Task System & Communication
How agents coordinate through shared task lists and peer-to-peer messaging
What you'll learn
The Shared Task List Architecture
When a lead agent spawns a team, it does not just send instructions into the void. Every task, assignment, and status update is written to a structured directory on disk that all agents can read. This shared state is the backbone of agent coordination — it is what separates a true multi-agent team from a collection of independent processes that happen to run simultaneously.
The task directory lives under your home folder and is organized by team name:
~/.claude/tasks/{team-name}/
├── tasks.json # All tasks, statuses, assignments
├── agent_{id}_1.json # Individual agent state
├── agent_{id}_2.json
└── ...
The tasks.json file is the single source of truth. Any agent can read it at any time to see the full picture of what is done, what is in progress, and what is still waiting. Individual agent state files track each agent's context usage, elapsed time, and current assignment — information the lead uses to make scheduling decisions.
Task Lifecycle
Every task passes through a well-defined sequence of states. Understanding this lifecycle helps you anticipate where coordination might break down and how to intervene when it does.

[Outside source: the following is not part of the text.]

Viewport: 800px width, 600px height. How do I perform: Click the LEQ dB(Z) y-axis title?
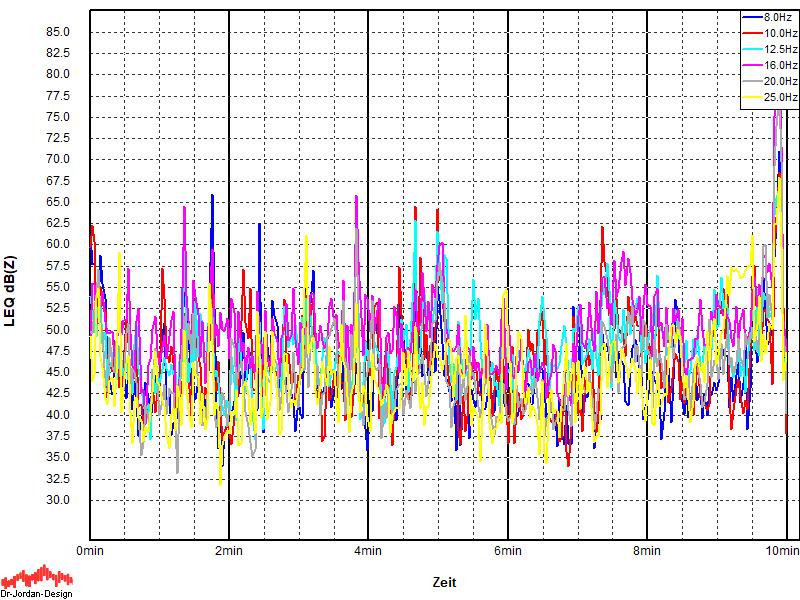pyautogui.click(x=11, y=292)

pending (task created, waiting to be claimed)
↓
in_progress (teammate is actively working on it)
↓
completed (work finished)
Claude Code's task system uses three states. A task starts as pending when created by the lead. It moves to in_progress when a teammate claims it and begins work. It becomes completed when the work is done. Tasks in a completed group are removed when the team finishes. The system is intentionally simple — the complexity lives in how agents coordinate around these states, not in the states themselves.

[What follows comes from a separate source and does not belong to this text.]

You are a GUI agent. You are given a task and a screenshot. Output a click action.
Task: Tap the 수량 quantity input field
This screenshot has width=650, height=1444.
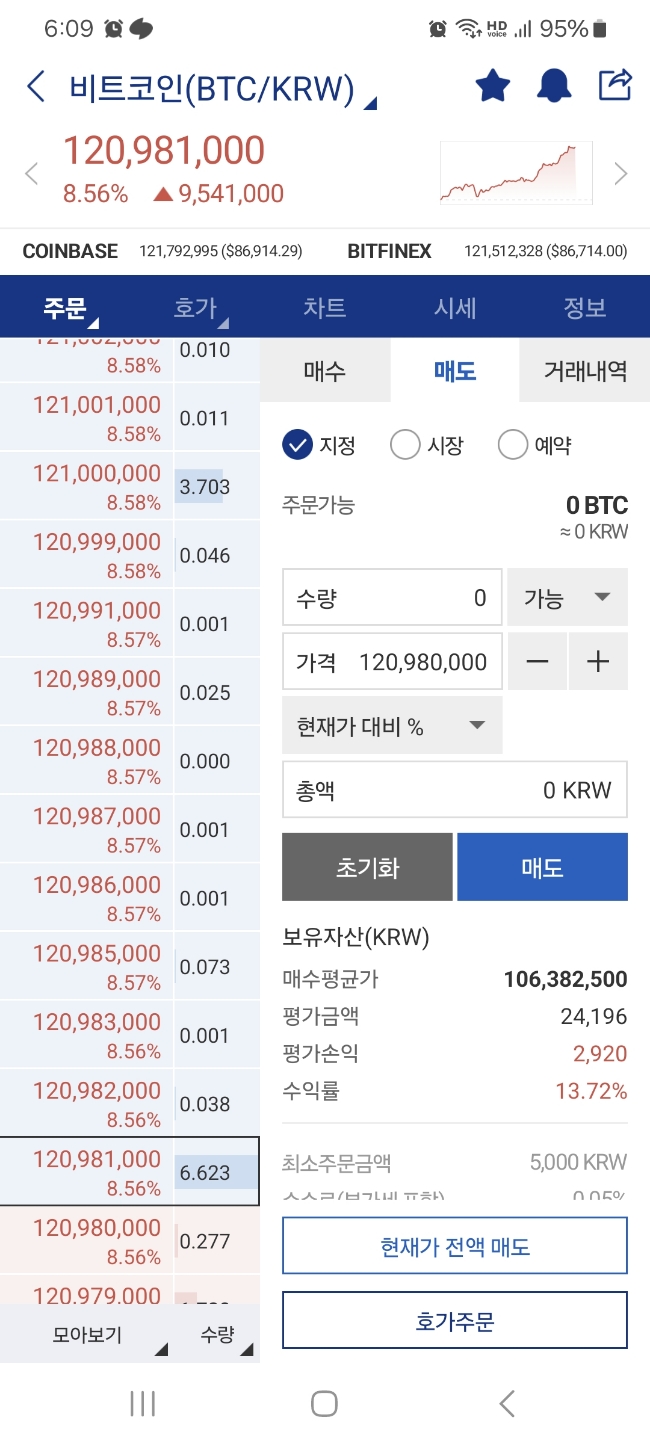tap(392, 598)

Anatomy of a Well-Formed Task
A task is more than a title. The full task object carries everything an agent needs to do its work without making assumptions or asking the lead for clarification:
{
"id": "task-1",
"title": "Implement payment webhook handler",
"description": "Add ChargeB webhook endpoint to process purchase events",
"status": "in-progress",
"assignee": "backend-agent",
"created_at": "2026-03-29T10:00:00Z",
"completed_at": null,
"dependencies": ["task-2"],
"acceptance_criteria": [
"Validates ChargeB HMAC signature on every request",
"Deducts correct token count on successful purchase",
"Handles idempotent webhook retries without double-charging"
]
}
The dependencies array is particularly important. Listing "task-2" as a dependency tells the system — and any agent reading the task list — that this task cannot begin until task-2 reaches Completed status. This prevents agents from starting work that will immediately be invalidated by upstream changes.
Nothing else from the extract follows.